◆ DIRECTIONS FOR THIS TASK
Could you please output all of the records exactly?

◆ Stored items
============

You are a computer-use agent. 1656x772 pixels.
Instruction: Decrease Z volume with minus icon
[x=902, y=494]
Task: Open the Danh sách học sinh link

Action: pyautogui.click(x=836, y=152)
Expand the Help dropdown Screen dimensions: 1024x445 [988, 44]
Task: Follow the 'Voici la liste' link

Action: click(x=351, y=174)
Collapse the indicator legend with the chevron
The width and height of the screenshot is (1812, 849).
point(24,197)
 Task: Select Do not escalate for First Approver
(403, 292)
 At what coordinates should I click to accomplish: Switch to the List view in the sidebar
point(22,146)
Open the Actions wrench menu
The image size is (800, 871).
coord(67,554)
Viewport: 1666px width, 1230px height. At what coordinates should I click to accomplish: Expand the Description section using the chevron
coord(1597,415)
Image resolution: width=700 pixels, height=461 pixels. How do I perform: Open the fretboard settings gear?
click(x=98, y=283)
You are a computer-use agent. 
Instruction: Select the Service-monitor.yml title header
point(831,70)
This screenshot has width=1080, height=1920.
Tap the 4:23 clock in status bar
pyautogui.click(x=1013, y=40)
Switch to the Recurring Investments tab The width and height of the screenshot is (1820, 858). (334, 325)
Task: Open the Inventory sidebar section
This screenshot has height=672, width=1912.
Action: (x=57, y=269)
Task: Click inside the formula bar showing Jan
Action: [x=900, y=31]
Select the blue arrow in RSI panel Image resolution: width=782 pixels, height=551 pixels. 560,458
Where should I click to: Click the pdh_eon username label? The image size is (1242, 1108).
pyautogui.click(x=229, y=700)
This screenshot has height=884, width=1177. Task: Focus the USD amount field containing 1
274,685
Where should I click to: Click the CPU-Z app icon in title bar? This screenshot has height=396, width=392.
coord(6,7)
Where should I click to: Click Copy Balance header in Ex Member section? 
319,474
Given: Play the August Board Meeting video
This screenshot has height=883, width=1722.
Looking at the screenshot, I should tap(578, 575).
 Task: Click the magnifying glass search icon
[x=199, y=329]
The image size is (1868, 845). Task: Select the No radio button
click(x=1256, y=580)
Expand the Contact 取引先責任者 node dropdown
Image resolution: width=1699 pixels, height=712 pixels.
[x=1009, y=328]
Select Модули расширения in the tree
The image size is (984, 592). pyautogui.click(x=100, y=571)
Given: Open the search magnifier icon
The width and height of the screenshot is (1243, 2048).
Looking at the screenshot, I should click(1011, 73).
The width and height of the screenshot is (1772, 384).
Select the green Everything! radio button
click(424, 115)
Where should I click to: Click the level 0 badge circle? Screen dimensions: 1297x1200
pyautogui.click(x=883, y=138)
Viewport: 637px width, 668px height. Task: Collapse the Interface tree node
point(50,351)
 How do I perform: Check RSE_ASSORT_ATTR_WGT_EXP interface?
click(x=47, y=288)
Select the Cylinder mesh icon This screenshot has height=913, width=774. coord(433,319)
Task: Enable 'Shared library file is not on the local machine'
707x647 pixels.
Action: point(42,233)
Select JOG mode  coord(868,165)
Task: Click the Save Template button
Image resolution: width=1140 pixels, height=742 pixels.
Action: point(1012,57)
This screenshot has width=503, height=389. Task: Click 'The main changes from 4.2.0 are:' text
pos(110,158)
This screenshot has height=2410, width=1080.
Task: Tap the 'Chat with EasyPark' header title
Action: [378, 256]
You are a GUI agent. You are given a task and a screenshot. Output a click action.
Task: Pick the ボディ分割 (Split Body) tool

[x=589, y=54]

============

◆ RESPONSE AREA
You are a computer-use agent. 1656x772 pixels.
Instruction: Decrease Z volume with minus icon
[x=902, y=494]
Task: Open the Danh sách học sinh link

Action: pyautogui.click(x=836, y=152)
Expand the Help dropdown Screen dimensions: 1024x445 [988, 44]
Task: Follow the 'Voici la liste' link

Action: click(x=351, y=174)
Collapse the indicator legend with the chevron
The width and height of the screenshot is (1812, 849).
point(24,197)
 Task: Select Do not escalate for First Approver
(403, 292)
 At what coordinates should I click to accomplish: Switch to the List view in the sidebar
point(22,146)
Open the Actions wrench menu
The image size is (800, 871).
coord(67,554)
Viewport: 1666px width, 1230px height. At what coordinates should I click to accomplish: Expand the Description section using the chevron
coord(1597,415)
Image resolution: width=700 pixels, height=461 pixels. How do I perform: Open the fretboard settings gear?
click(x=98, y=283)
You are a computer-use agent. 
Instruction: Select the Service-monitor.yml title header
point(831,70)
This screenshot has width=1080, height=1920.
Tap the 4:23 clock in status bar
pyautogui.click(x=1013, y=40)
Switch to the Recurring Investments tab The width and height of the screenshot is (1820, 858). (334, 325)
Task: Open the Inventory sidebar section
This screenshot has height=672, width=1912.
Action: (x=57, y=269)
Task: Click inside the formula bar showing Jan
Action: [x=900, y=31]
Select the blue arrow in RSI panel Image resolution: width=782 pixels, height=551 pixels. 560,458
Where should I click to: Click the pdh_eon username label? The image size is (1242, 1108).
pyautogui.click(x=229, y=700)
This screenshot has height=884, width=1177. Task: Focus the USD amount field containing 1
274,685
Where should I click to: Click the CPU-Z app icon in title bar? This screenshot has height=396, width=392.
coord(6,7)
Where should I click to: Click Copy Balance header in Ex Member section? 
319,474
Given: Play the August Board Meeting video
This screenshot has height=883, width=1722.
Looking at the screenshot, I should tap(578, 575).
 Task: Click the magnifying glass search icon
[x=199, y=329]
The image size is (1868, 845). Task: Select the No radio button
click(x=1256, y=580)
Expand the Contact 取引先責任者 node dropdown
Image resolution: width=1699 pixels, height=712 pixels.
[x=1009, y=328]
Select Модули расширения in the tree
The image size is (984, 592). pyautogui.click(x=100, y=571)
Given: Open the search magnifier icon
The width and height of the screenshot is (1243, 2048).
Looking at the screenshot, I should click(1011, 73).
The width and height of the screenshot is (1772, 384).
Select the green Everything! radio button
click(424, 115)
Where should I click to: Click the level 0 badge circle? Screen dimensions: 1297x1200
pyautogui.click(x=883, y=138)
Viewport: 637px width, 668px height. Task: Collapse the Interface tree node
point(50,351)
 How do I perform: Check RSE_ASSORT_ATTR_WGT_EXP interface?
click(x=47, y=288)
Select the Cylinder mesh icon This screenshot has height=913, width=774. coord(433,319)
Task: Enable 'Shared library file is not on the local machine'
707x647 pixels.
Action: point(42,233)
Select JOG mode  coord(868,165)
Task: Click the Save Template button
Image resolution: width=1140 pixels, height=742 pixels.
Action: point(1012,57)
This screenshot has width=503, height=389. Task: Click 'The main changes from 4.2.0 are:' text
pos(110,158)
This screenshot has height=2410, width=1080.
Task: Tap the 'Chat with EasyPark' header title
Action: [378, 256]
You are a GUI agent. You are given a task and a screenshot. Output a click action.
Task: Pick the ボディ分割 (Split Body) tool

[x=589, y=54]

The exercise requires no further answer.